— Настолько, что принимают как факт. Мёрли, конечно, только кто считал? Где документация? Я пытался найти, не нашел. Беглых было много, может, их считали… Про Петра и про Петербург много наклеветали. Петр — антихрист. Значит, и дело его дьявольское. От него мор идет.
Врагам Петра такие слухи на руку были. В глазах современников поступки Петра иногда выглядели мистическими, дьявольски жестокими.
И учитель привел такой пример.
Пятнадцать лет спустя после Стрелецкого бунта раскрылся заговор на жизнь государя. Учиненный розыск выявил целую группу стрельцов. Руководил заговорщиками стрелецкий полковник Цыклер. Приговорили его к смерти. Перед казнью Цыклер рассказал, как Софья подучала его убить Петра и как тогда оговаривали они с Иваном Михайловичем Милославским разные способы, как пробовали, как случайности мешали им. Иван Михайлович Милославский давно умер, был похоронен в трапезе церкви Николы как примерный христианин. Можно считать, счастливо ушел от кары, выскользнул, пролаза. Теперь он был недосягаем для суда мирского.
Но для Петра не было недосягаемого, жажда возмездия жгла его, он велел откопать гроб Милославского. Сгнившие останки погрузили по его указанию на повозку, запрягли шестью свиньями, повезли через всю Москву. Народ высыпал на улицы, ужасался, но на этом процедура не кончилась. Останки сунули под помост, на котором стояла плаха. Когда головы заговорщиков отсекали, кровь стекала на гроб Милославского…
— Не знаю, совершалась ли где еще подобная казнь, — заключил учитель.
Профессор покачал головой.
— И вы мне будете оправдывать его.
— Между прочим, я лично поддерживаю в этом царя, — объявил Гераскин. — Хороший пример. Пусть знают, что от ответа не уйдешь. Здесь не поймали, потом изловят, детей опозорят.

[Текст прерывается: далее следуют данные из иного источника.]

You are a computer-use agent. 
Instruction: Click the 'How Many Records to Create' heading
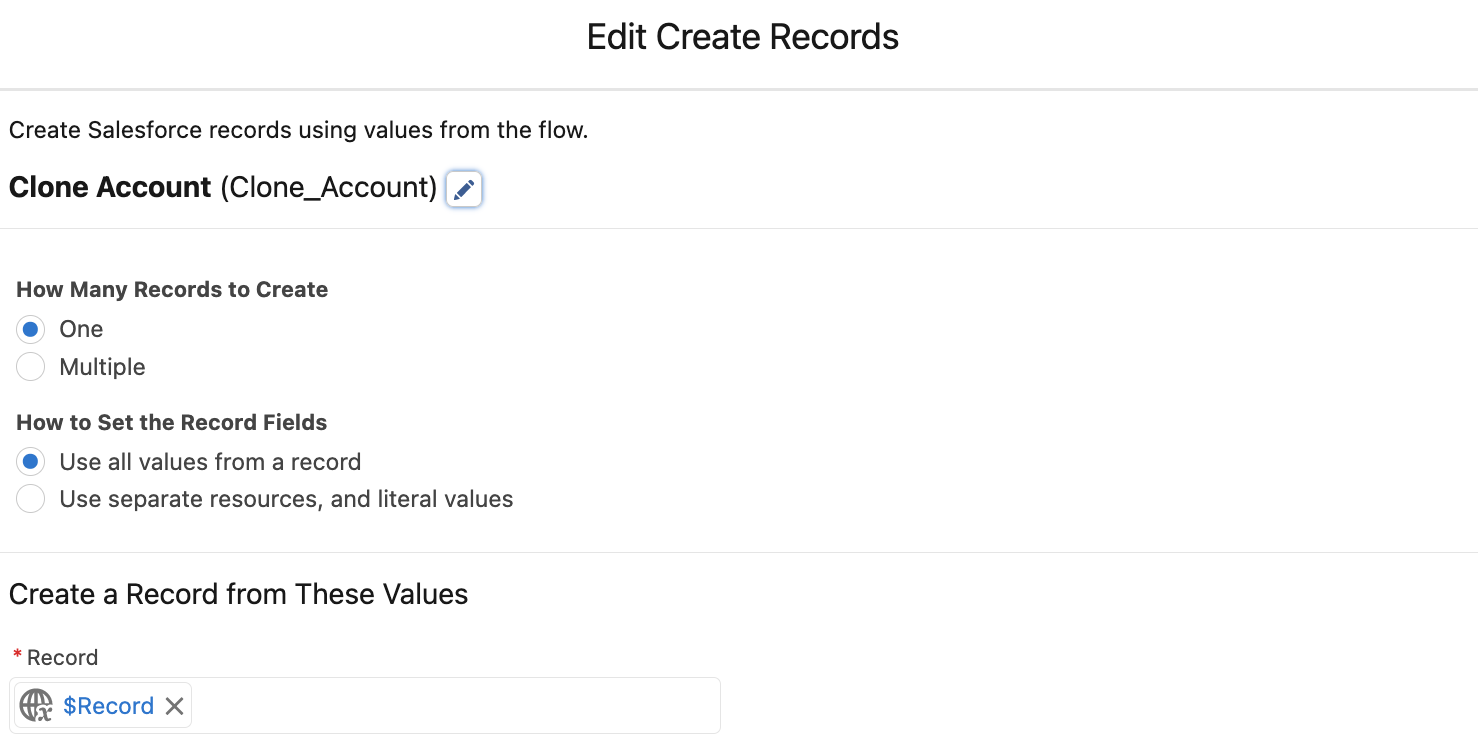171,289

На сей счет Женя Гераскин был неумолим, знал бы Петр, что у нас преступников захоронили на Красной площади, и до сих пор…
Молочков согласился с ним, а насчет детей улыбнулся неопределенно, сослался на своего приятеля генеалога, который нашел, что полвека спустя после смерти Петра одна из Нарышкиных влюбилась в одного из Милославских, и, несмотря на протесты родни, они сочетались браком.

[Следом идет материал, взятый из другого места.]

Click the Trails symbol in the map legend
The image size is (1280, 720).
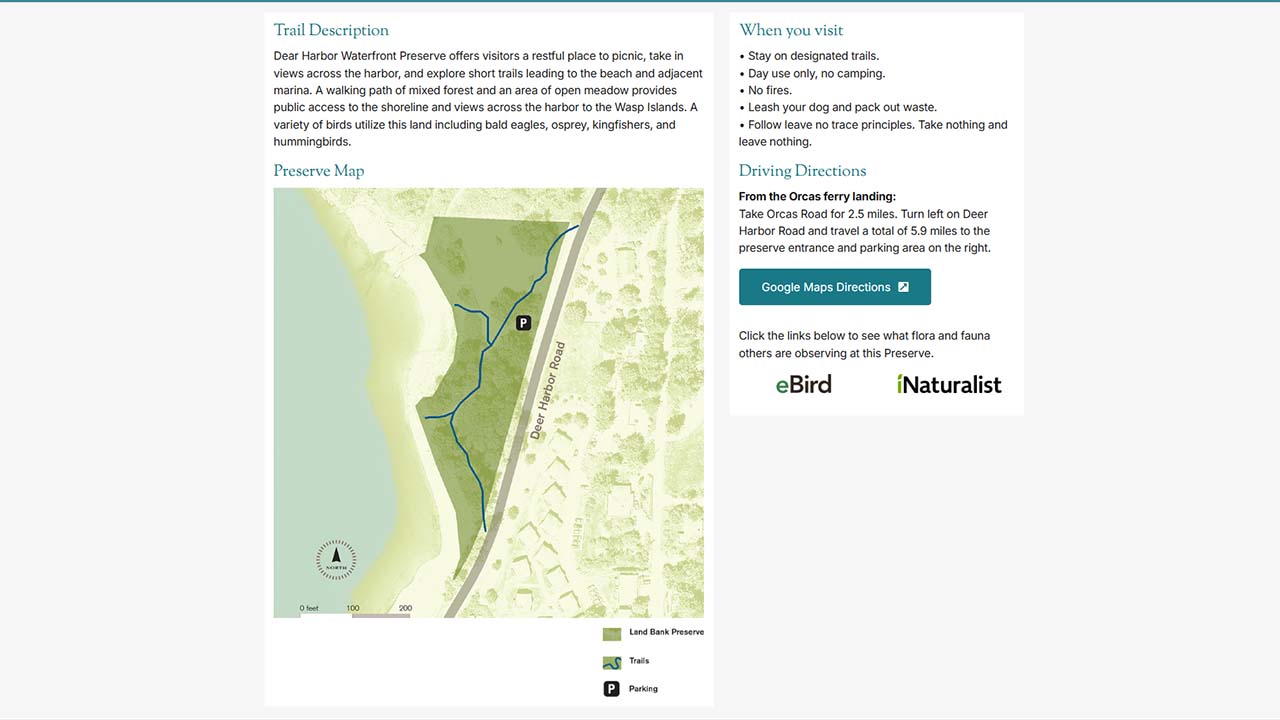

Судьба несчастного Нвана Нарышкина вдруг побудила учителя высказаться о роли личности в истории. Когда-то он учил своих школьников, что от личности ничего почти не зависит, все решают массы, так что личность может не беспокоиться, история творится без нее. Великие люди, может, кое-что и определяют, но не само событие, а его физиономию, личность выражает потребность развития и опирается на движение народных масс. Как опираться на движение, направленное в разные стороны, Молочков не понимал и не старался понять. Ему втолковывали, что учить надо тому, что положено, а не тому, что понимаешь. Но в истории он всякий раз наталкивался на какого-нибудь деятеля — то ли он по дурости проиграет сражение, то ли вовремя цыкнет и наведет порядок. И не обязательно это великий человек. В судьбе Кутузова многое определил его учитель, обыкновенный учитель. В моменты нерешительности вдруг кто-то (случайный, смелый, трусливый, совестливый, безвольный) получает право наклонить Историю куда он хочет. Извлекая их из безвестности, учитель радовался своим находкам.